Seven years have passed since the Texas Legislature saved the Dallas Police and Fire Pension System from the fund’s bumbling former management and reckless real estate investments.
The bailout bought time to devise a long-term solution to a more than $3 billion funding shortfall. Yet, as a deadline approaches, the sides remain at odds over whether the city should have oversight and how much money it should contribute annually over the next 30 years.
The pension board contends it has sole authority to adopt a pension plan and wants larger contributions than the city says it can make without seriously cutting other city services. And the city contends the impact of the past pension crisis and state law require that it be involved in formulating the plan. And with good reason. Hundreds of Dallas police officers fled into retirement and jobs in other cities.
We side with the city. The pension board’s decision to take the dispute to court is shortsighted. Dallas is in this mess because of the pension system’s poor management, and city taxpayers are on the hook.
Specifically, the pension fund wants the city to contribute dollars at a faster pace so retirees can get cost-of-living adjustments sooner. Dallas favors a less aggressive funding schedule, beginning with a more than $202 million contribution in the next city budget. This would put the city on a path to properly fund the pension but would cost the city roughly $419 million less over the funding period.
The police and fire department’s rank-and-file members didn’t create the problem but continue to pay the price for poor oversight and past mistakes. Previous pension management made self-dealing investments, and past city councils failed to put aside dollars so that they could spend elsewhere.

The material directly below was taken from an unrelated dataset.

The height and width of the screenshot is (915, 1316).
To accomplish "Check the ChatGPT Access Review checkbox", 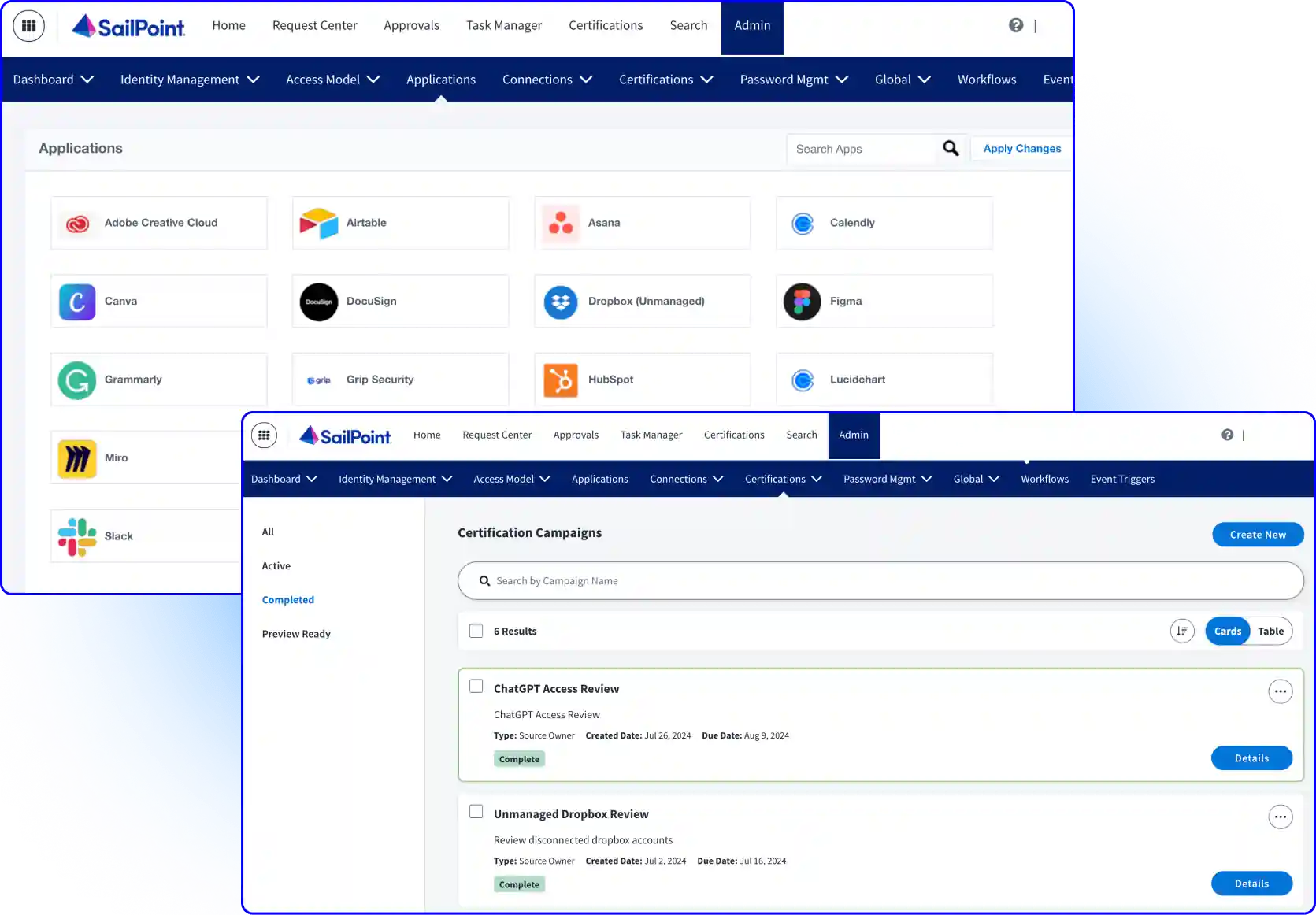I will click(476, 686).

City officials aren’t oblivious to the financial pressure on retirees or the demoralizing message another pension debacle would send to public safety workers. The city is considering an extra end-of-year paycheck for pension beneficiaries, a one-time 1% payment to retirees’ pension base in 2025 to help bridge the cost-of-living gap and perhaps another 1% stipend a year based on the pension fund’s investment performance. However, city officials also are right to say the pension fund needs to carry its share and produce better returns on its investment portfolio, which lags those of peer cities, according to a recent consultant’s survey.
Neither side can afford this stare-down to precipitate another rush of officers to other jobs, and all parties should be reminded that the fund isn’t the city’s or pension board’s private kitty, which is how it had been treated in the past.
The fund is the retirement promise made to public safety employees for their service to Dallas. In keeping that promise, both sides must compromise to break this dangerous impasse, commit to greater transparency, communications and accountability, and most of all, stop playing games with other people’s money.